§ **Task**
From the entries below, determine the number of lines that contain "Messages". Give that number by itself.
==== Provided data ====
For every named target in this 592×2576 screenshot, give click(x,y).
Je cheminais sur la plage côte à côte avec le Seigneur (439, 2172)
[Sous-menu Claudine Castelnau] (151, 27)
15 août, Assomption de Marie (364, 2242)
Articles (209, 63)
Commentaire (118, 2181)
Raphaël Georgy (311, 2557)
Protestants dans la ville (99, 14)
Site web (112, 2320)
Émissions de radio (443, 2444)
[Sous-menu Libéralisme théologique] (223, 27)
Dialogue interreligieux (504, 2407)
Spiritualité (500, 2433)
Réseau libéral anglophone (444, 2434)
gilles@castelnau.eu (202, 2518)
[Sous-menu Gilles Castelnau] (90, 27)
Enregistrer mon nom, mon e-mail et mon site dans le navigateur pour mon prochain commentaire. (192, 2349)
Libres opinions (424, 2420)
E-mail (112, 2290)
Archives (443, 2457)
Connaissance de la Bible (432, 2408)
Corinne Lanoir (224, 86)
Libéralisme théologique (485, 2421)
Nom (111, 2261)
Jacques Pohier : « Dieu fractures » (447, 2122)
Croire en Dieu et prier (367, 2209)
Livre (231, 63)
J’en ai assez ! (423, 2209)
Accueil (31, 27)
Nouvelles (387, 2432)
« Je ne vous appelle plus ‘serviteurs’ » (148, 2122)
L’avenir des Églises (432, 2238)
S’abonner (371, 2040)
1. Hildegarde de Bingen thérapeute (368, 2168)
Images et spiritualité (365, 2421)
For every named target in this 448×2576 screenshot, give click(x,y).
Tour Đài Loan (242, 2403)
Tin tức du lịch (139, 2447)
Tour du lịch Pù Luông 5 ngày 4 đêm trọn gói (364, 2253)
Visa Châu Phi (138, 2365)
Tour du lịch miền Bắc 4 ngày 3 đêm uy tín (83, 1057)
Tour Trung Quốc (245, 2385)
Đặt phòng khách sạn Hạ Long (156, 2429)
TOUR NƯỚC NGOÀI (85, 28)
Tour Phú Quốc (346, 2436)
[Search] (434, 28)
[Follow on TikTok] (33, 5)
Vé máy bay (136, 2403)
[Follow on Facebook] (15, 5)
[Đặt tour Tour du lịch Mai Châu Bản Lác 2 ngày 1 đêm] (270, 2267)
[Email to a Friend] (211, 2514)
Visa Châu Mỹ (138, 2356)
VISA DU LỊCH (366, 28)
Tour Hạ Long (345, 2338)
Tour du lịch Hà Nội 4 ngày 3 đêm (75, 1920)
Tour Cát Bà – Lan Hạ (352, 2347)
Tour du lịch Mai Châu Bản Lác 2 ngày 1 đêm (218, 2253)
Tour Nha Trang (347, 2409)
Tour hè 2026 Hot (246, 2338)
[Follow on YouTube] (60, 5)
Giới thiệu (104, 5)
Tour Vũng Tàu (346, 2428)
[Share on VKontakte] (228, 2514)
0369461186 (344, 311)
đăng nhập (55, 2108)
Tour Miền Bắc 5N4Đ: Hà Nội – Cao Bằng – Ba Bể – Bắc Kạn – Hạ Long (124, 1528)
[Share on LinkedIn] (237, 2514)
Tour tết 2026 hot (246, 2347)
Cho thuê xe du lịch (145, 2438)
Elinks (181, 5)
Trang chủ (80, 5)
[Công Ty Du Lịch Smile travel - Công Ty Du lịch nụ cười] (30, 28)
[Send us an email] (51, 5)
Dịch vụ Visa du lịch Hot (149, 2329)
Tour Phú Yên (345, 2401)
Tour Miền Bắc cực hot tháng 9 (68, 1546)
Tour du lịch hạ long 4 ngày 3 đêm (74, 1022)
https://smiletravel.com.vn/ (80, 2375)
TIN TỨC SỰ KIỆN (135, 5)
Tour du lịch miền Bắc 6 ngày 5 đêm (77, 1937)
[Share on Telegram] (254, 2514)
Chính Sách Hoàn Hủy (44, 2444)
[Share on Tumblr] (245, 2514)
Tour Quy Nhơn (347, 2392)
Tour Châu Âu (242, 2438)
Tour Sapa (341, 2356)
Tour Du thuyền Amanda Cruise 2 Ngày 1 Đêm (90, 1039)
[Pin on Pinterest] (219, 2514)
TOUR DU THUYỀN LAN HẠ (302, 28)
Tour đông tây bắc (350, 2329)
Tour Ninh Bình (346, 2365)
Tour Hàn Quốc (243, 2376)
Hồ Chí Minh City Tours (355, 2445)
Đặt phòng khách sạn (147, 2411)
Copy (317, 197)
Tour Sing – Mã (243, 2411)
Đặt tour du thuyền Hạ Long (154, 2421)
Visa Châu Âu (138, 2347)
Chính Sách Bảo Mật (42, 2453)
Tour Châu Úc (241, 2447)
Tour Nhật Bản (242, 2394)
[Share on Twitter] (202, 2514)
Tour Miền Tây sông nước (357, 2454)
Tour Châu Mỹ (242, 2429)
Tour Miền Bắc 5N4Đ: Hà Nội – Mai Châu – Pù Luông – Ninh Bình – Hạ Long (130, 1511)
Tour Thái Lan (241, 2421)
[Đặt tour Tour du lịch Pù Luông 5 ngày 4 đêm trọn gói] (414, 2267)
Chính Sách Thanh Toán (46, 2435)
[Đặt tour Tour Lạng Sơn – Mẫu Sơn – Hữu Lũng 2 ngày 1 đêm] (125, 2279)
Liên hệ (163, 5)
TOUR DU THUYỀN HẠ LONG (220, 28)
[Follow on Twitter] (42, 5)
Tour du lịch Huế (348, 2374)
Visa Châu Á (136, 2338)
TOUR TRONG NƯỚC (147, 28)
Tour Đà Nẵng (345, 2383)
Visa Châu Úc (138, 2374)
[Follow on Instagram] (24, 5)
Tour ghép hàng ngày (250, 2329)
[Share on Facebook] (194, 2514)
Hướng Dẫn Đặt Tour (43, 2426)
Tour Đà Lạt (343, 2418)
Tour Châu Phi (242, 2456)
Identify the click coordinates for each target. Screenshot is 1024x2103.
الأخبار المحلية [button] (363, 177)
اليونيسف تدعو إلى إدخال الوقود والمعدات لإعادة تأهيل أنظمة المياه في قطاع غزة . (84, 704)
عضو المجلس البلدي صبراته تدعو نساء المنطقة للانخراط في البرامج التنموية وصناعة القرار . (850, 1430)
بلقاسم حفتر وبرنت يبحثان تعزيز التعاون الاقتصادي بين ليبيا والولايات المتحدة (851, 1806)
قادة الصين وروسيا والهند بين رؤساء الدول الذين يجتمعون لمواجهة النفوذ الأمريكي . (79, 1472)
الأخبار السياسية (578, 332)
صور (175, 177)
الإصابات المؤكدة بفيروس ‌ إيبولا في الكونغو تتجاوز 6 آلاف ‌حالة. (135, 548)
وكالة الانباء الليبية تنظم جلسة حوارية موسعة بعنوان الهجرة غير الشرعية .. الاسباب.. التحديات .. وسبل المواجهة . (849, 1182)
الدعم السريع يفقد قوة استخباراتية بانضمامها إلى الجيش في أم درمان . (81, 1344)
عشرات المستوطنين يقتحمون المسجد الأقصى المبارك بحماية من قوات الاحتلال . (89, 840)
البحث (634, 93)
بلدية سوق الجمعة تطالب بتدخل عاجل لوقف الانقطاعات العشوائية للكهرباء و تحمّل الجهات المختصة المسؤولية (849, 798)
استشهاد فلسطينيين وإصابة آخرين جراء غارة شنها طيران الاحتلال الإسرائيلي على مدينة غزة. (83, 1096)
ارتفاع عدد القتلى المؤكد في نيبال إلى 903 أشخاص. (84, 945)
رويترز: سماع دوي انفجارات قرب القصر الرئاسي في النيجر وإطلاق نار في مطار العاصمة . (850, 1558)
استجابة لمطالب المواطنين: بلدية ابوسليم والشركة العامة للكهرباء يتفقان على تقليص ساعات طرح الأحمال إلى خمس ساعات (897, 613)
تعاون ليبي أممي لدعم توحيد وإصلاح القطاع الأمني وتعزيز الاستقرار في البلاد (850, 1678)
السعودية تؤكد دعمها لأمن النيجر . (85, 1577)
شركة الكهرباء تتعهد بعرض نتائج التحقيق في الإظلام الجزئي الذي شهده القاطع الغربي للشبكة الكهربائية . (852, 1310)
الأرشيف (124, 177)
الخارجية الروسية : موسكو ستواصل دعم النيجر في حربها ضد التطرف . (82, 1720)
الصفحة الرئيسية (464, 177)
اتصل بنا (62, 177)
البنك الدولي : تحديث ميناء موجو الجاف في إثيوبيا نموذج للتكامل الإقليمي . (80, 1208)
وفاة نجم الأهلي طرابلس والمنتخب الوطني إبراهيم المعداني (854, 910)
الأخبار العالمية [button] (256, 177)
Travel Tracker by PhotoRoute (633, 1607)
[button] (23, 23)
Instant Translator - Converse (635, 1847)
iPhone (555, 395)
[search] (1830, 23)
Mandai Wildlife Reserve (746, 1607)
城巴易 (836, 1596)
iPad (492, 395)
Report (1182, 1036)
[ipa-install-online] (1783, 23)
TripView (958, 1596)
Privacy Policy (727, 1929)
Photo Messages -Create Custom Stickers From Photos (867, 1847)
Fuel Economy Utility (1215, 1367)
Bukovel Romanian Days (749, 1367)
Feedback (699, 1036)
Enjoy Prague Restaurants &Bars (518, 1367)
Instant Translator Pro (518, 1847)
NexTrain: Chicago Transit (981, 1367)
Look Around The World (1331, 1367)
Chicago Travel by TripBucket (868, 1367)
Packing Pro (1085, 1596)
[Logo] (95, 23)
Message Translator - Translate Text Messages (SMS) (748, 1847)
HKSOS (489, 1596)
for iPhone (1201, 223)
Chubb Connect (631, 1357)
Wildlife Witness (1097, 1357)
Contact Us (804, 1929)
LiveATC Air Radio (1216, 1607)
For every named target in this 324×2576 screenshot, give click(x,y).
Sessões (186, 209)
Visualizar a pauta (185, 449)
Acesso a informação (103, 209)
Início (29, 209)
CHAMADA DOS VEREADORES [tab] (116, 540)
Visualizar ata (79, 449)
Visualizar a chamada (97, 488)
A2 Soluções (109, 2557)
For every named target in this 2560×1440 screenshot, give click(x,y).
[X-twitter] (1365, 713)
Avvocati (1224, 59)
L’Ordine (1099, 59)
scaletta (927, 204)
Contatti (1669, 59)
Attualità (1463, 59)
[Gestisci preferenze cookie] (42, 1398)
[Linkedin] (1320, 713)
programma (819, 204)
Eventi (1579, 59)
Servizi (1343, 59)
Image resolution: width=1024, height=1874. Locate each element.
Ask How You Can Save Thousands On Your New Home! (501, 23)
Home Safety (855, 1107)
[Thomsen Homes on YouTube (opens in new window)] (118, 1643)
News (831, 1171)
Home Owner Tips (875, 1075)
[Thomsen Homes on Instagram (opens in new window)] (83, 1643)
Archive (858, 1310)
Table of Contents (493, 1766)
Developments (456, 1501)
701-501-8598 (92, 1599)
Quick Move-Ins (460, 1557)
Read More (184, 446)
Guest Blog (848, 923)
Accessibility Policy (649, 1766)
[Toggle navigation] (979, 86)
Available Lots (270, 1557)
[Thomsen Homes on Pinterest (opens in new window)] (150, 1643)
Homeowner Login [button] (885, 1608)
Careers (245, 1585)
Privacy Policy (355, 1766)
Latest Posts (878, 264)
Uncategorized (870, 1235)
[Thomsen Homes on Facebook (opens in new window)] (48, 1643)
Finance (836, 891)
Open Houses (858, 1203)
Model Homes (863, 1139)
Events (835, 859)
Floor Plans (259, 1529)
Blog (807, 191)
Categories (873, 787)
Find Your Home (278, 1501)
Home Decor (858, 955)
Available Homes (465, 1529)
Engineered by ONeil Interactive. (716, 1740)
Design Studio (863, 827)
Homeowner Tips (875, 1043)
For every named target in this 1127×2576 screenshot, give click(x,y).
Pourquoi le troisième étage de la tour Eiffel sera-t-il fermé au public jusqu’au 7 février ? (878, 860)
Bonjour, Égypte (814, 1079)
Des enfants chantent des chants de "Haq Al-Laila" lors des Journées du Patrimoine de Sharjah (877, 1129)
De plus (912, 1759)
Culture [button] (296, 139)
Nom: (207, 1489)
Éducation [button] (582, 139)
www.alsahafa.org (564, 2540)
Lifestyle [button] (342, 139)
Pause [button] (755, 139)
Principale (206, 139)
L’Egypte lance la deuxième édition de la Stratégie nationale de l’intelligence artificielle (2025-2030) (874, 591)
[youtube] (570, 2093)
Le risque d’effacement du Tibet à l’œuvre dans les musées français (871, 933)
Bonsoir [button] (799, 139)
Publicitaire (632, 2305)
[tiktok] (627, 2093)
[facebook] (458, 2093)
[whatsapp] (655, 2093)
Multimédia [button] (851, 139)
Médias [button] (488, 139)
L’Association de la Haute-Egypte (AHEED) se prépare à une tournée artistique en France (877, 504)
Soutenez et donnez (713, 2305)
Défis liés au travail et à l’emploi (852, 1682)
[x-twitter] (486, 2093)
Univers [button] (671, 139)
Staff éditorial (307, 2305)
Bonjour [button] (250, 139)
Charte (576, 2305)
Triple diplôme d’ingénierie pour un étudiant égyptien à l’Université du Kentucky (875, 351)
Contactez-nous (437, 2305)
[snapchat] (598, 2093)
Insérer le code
====
§ **Response area**
2